Leisa Renwick has been awarded the New Zealander of the Year title at her work place, Mount Maunganui College.
National MP Simon Bridges presented the mother-of-three with the New Zealand Herald award, which recognises her achievement in successfully lobbying for nationwide funding of cancer drugs.
Renwick was diagnosed with stage 3 melanoma on Mothers' Day in 2015.
She was told she had weeks to live and doctors sent her home to die. At the time there was no state-funded effective treatment for late-stage melanoma.
Through a private oncology specialist, the secondary-school teacher staked her life on two very expensive drugs.
"I was getting better and I'd meet all these people [dying from melanoma] and they'd ask 'How are you getting the drugs? And I'd have to say 'I'm paying for it'," says Renwick, 48.
"And I knew they were thinking 'I can't [afford them]'."
So while still fighting for her own life, Renwick started fighting for the lives of others.
Keytruda is state-funded in Australia and the United Kingdom, but New Zealand's Pharmac was not convinced.
Pharmac cited a lack of evidence about the drug's efficacy and said evidence presented by pharmaceutical maker Merck Sharp and Dohme had not been peer-reviewed.
So Renwick petitioned Parliament requesting extra funding for Pharmac so pembrolizumab could be made "available to all New Zealanders with advanced melanoma, regardless of socio-economic status".
She hoped for 5000 signatures. She got 11,085.

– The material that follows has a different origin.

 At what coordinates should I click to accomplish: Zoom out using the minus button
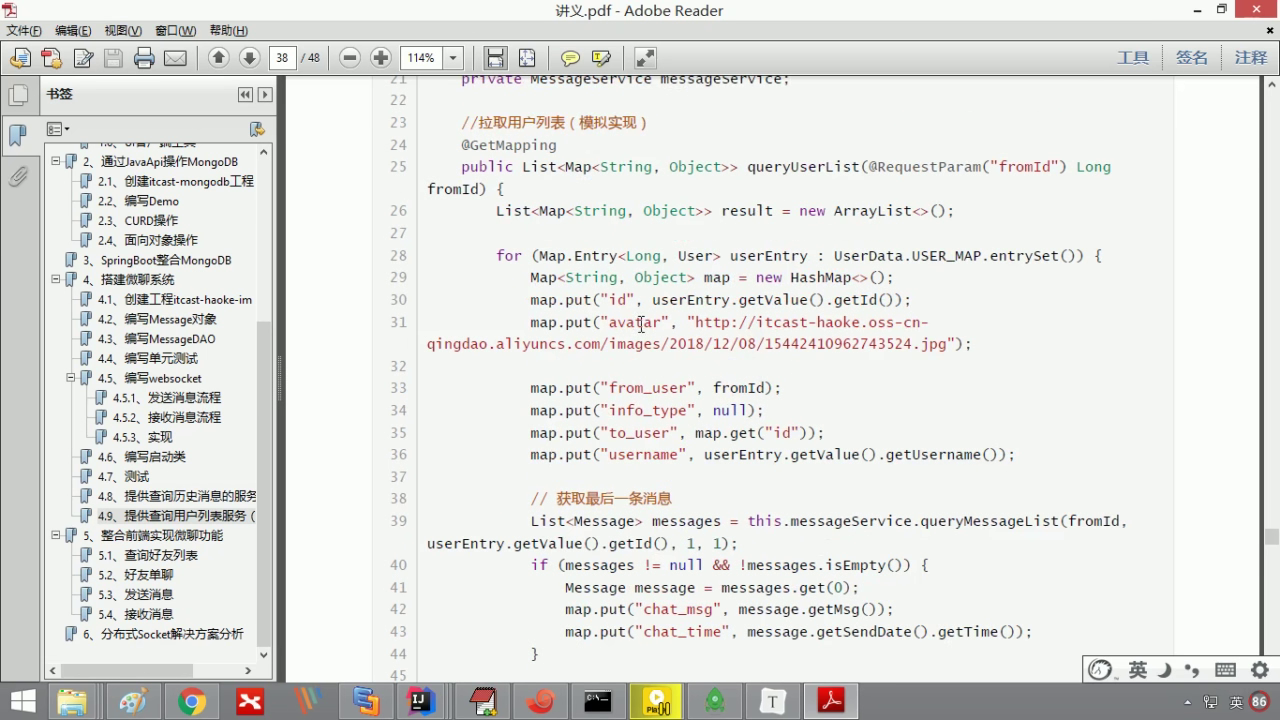[349, 58]
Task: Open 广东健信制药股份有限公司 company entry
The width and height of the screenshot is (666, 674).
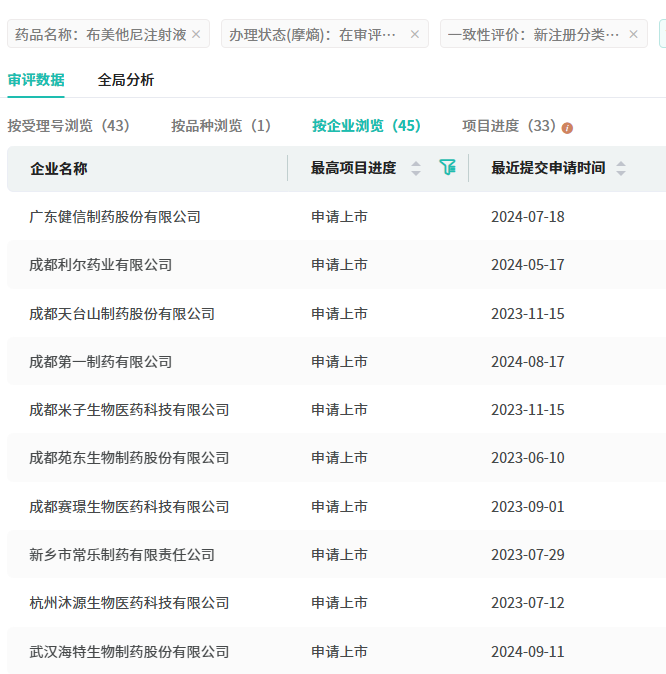Action: pos(115,217)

The petition was referred to the Health Select Committee, but in May the Government acted before submissions were heard - giving an extra $39 million for Pharmac to fund Keytruda and Opdivo, another immunotherapy drug for advanced melanoma.
Renwick is proud of what was achieved but quick to point out she couldn't have done it without her family, close friends who nursed her and others suffering from melanoma, as well as medical experts who spoke out.